╭─ Task inputs

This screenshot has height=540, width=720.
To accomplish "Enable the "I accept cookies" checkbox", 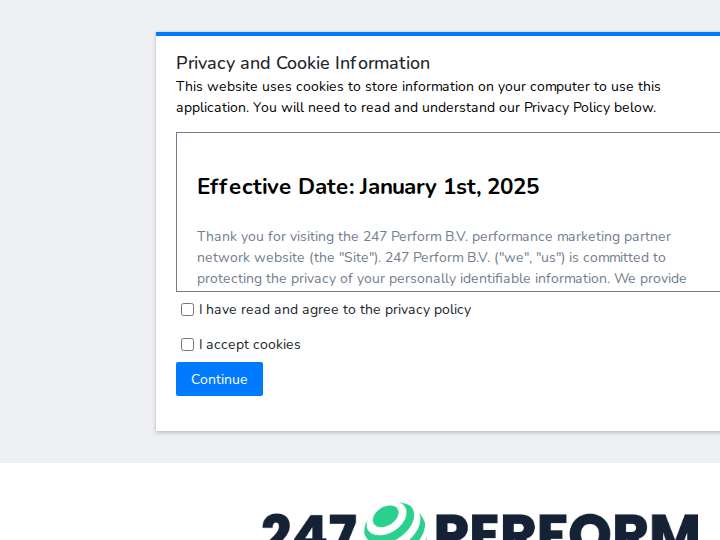I will 187,345.
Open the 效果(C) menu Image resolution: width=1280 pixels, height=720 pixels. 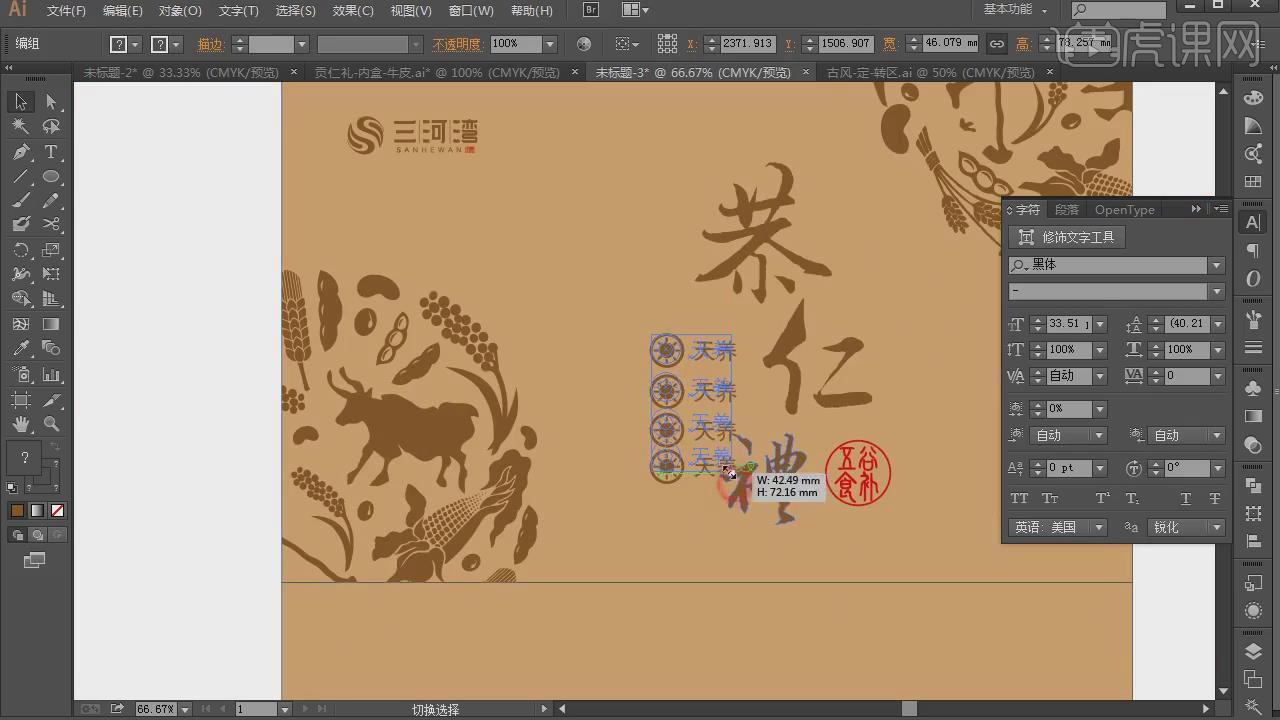[353, 11]
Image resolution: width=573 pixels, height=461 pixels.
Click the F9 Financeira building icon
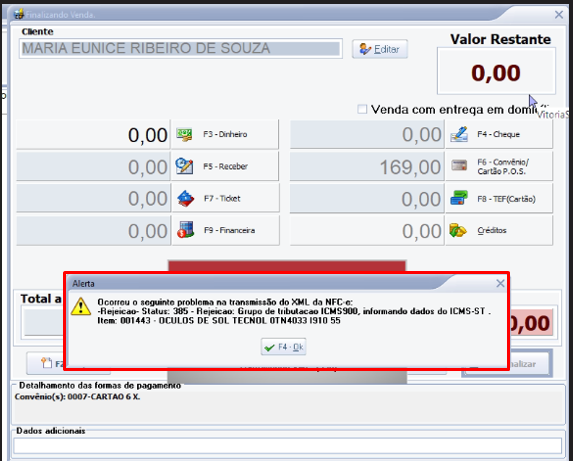click(x=186, y=230)
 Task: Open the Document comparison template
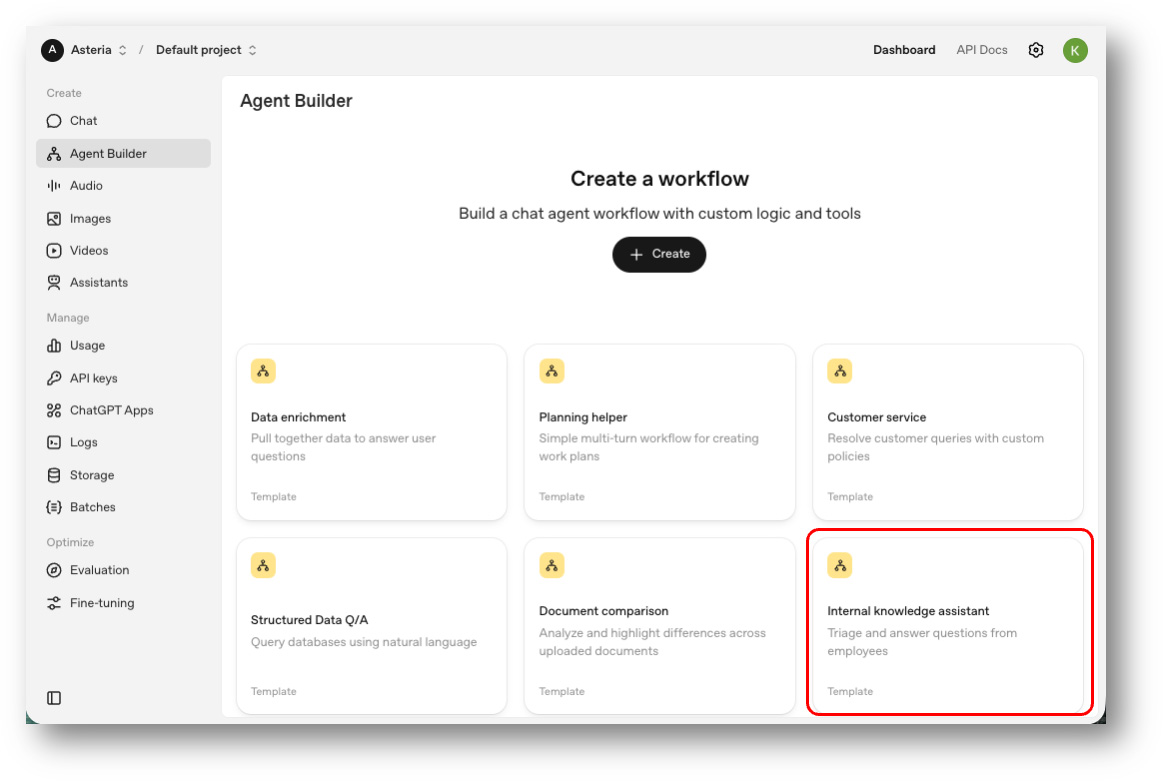point(659,625)
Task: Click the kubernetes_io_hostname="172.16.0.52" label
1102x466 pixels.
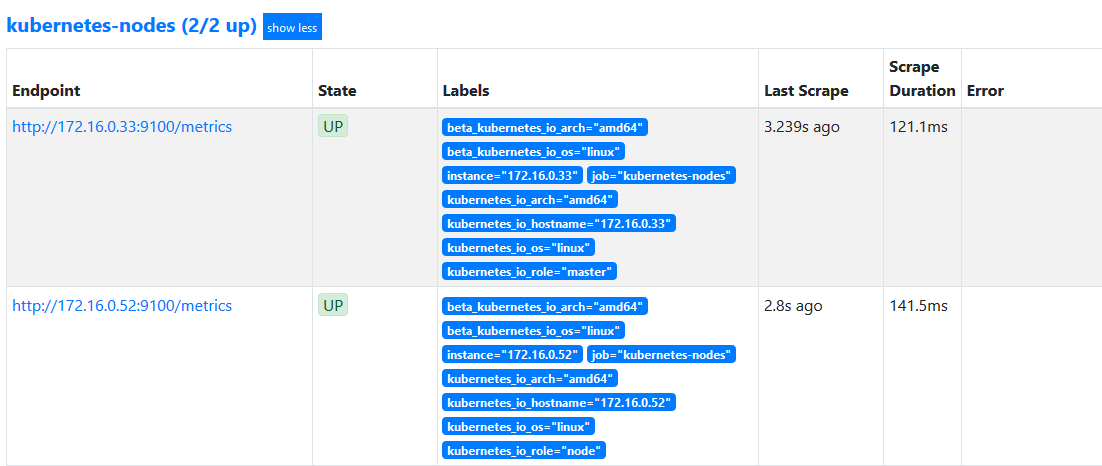Action: (x=559, y=402)
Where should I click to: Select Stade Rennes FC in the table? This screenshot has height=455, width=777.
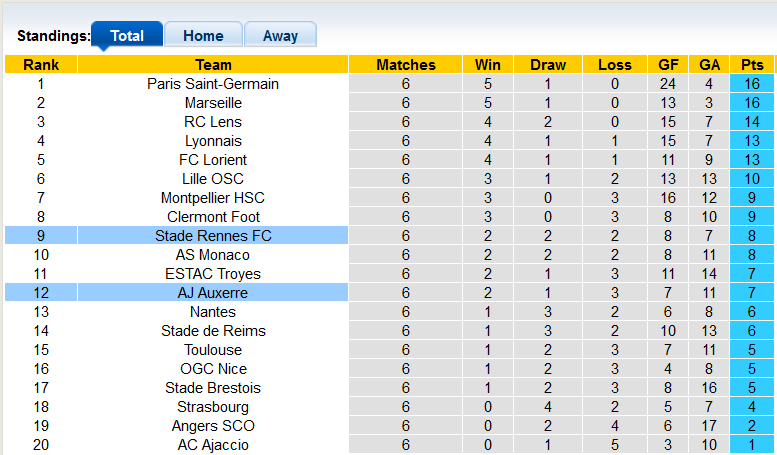point(213,236)
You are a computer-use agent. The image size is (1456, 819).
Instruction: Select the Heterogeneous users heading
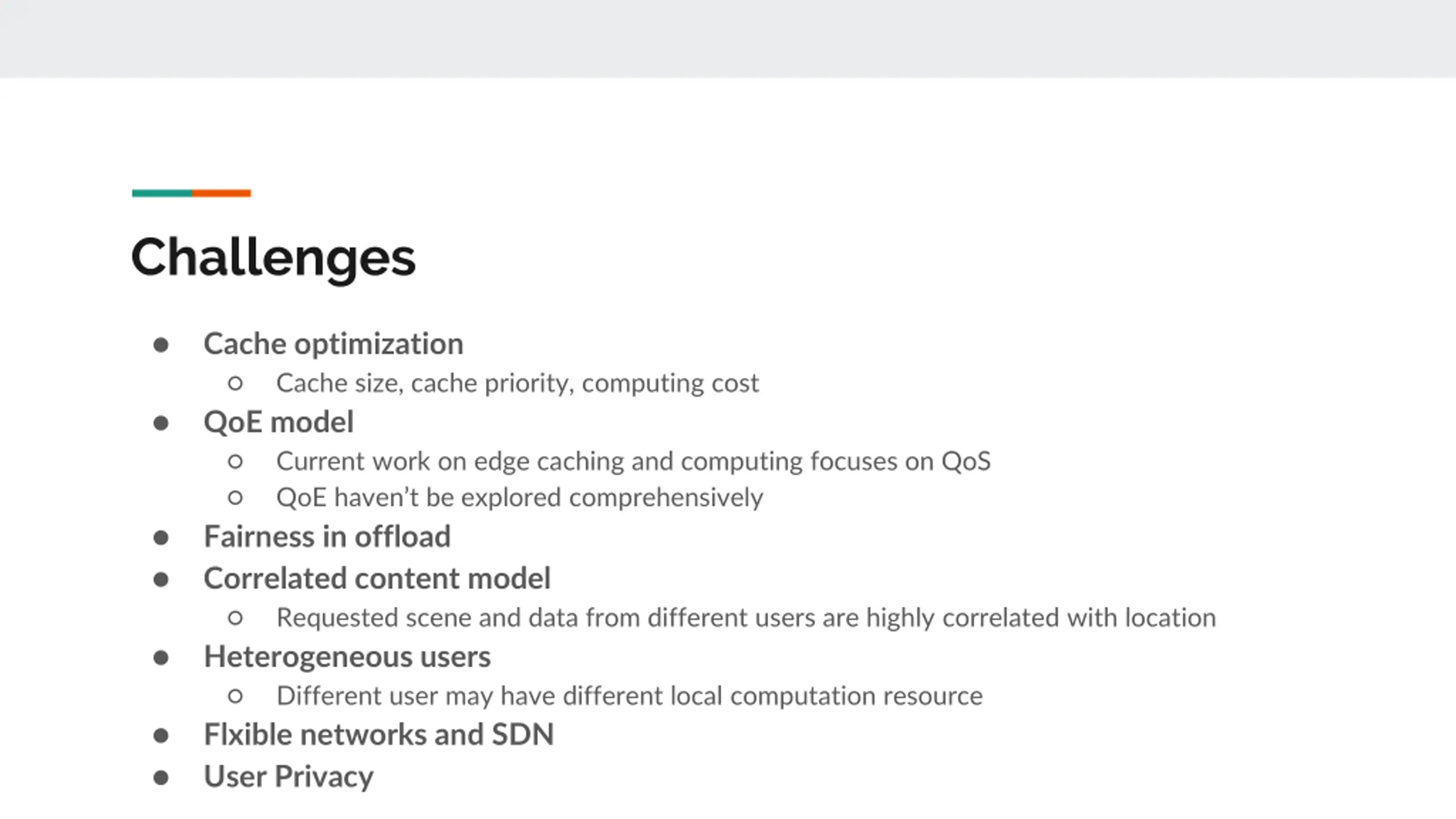coord(347,657)
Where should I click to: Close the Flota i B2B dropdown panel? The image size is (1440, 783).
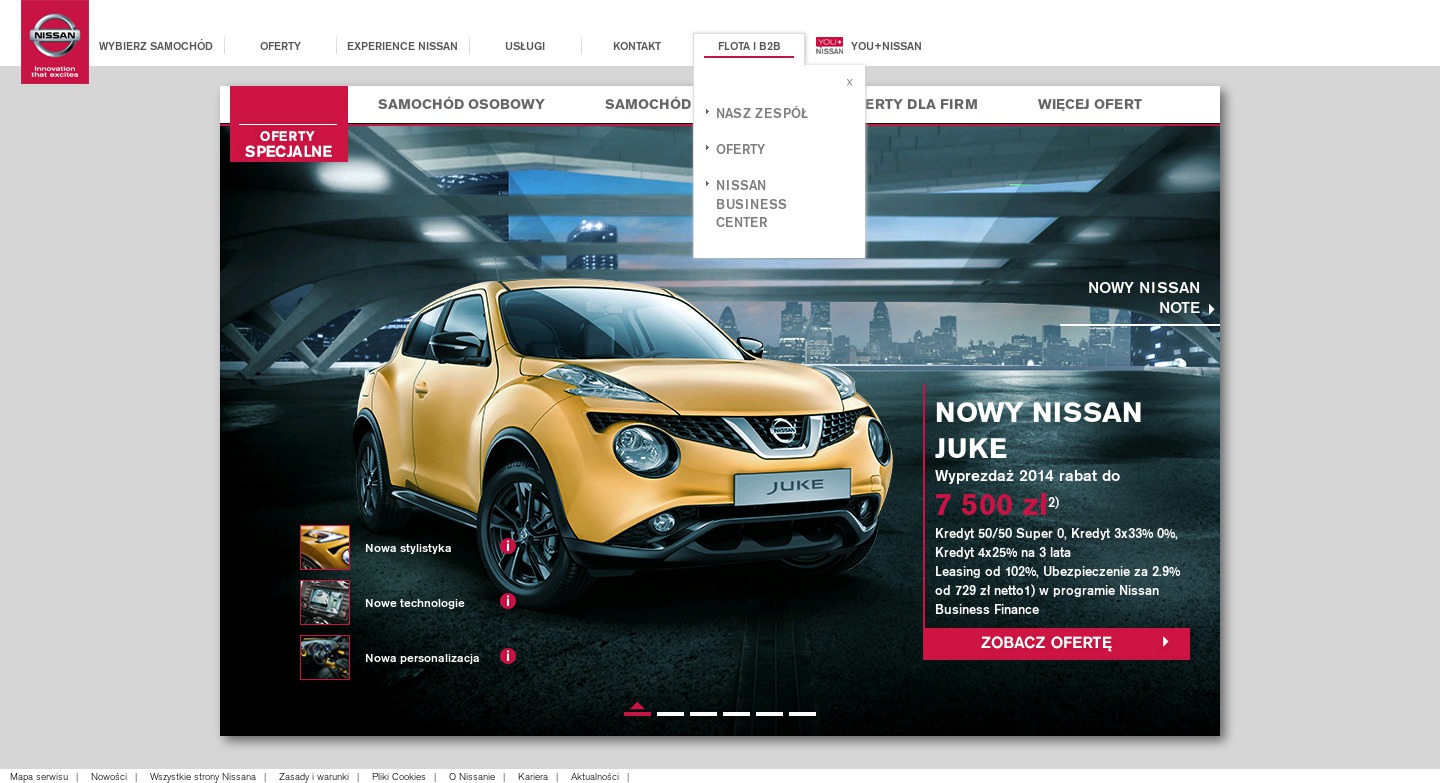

╰─

**How to complete this task:**
Looking at the data above, show all lines where the word "size" occurs.

**Answer to the problem:**
You are a computer-use agent. The image size is (1456, 819).
Where should I click to: Close the Flota i B2B dropdown panel? The image size is (1440, 783).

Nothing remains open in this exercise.